Perindopril starting dose errors in older adults in the Netherlands A retrospective, cross-sectional, population-based study
Summary
BACKGROUND: To abate the risk of adverse drug events and improve therapy compliance in older patients, the Dutch general practitioners’ community introduced the “start-low-go-slow”- principle for older adults in the Cardiovascular Risk Management guidelines in 2011. This advice implies that older patients should start an antihypertensive drug at the lowest available dose. It is unknown whether healthcare providers adhere to these guidelines and whether older patients genuinely start with the lowest dose in clinical practice.
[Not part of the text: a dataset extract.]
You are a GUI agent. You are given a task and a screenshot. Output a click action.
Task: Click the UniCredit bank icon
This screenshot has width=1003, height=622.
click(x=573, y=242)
We aimed to investigate the difference between in-clinical practice prescribed and guideline recommended starting doses in older adults, using the antihypertensive drug perindopril as a proof of concept.
METHODS: We conducted a retrospective, cross-sectional, population-based study, using data from the Rotterdam Study. All patients aged 70 years and older with a recorded first perindopril prescription in the database between January 1, 1991, and February 8, 2021, were included. The mean starting dose (MSD) was calculated and compared to the guideline recommendation of 2 mg perindopril, using a one-sample t-test. A sub analysis was done to analyze the MSDs before and after 2011.
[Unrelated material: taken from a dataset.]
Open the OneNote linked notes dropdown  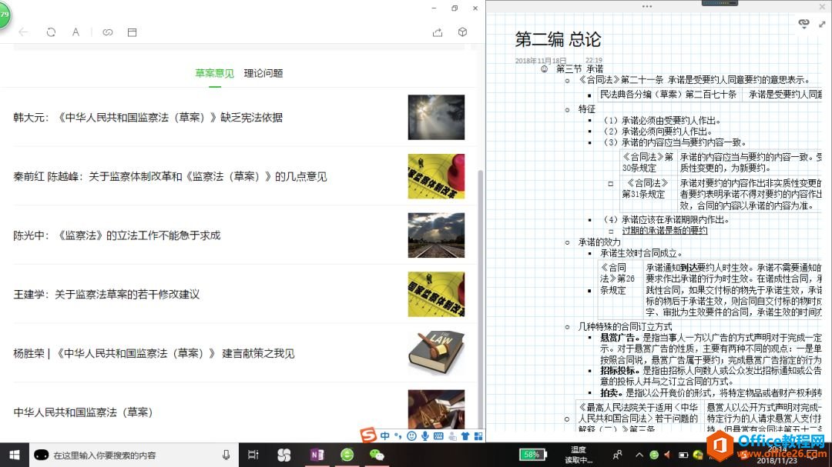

RESULTS: There were 1019 eligible patients. The overall mean starting dose of perindopril was 3.34 mg (SD ± 1.623 mg). The mean starting dose prescribed to older adults in clinical practice was significantly higher than the recommended 2 mg perindopril. The MSD between 1991 and 2010 was 3.44 mg (SD ± 1.506 mg). Between 2011 and 2020 a MSD of 3.23 mg (SD ± 1.749 mg) was found. Both mean starting doses differed significantly from the guideline recommendations. A significant difference in MSDs pre- and post-2011 was found as well (p = 0.0397).
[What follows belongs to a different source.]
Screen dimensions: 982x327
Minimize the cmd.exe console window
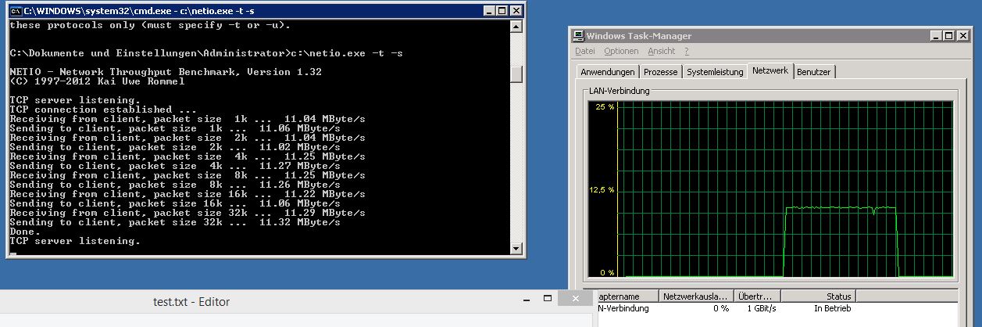488,11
CONCLUSION: A small decrease in mean starting dose of perindopril in older adults has occurred after the introduction of the start-low-go-slow-principle in 2011. However, healthcare providers do not adhere to the guidelines as they still prescribe higher starting doses of perindopril in older patients than recommended by the national cardiovascular risk management guidelines. More research should be conducted to find out whether this is justified.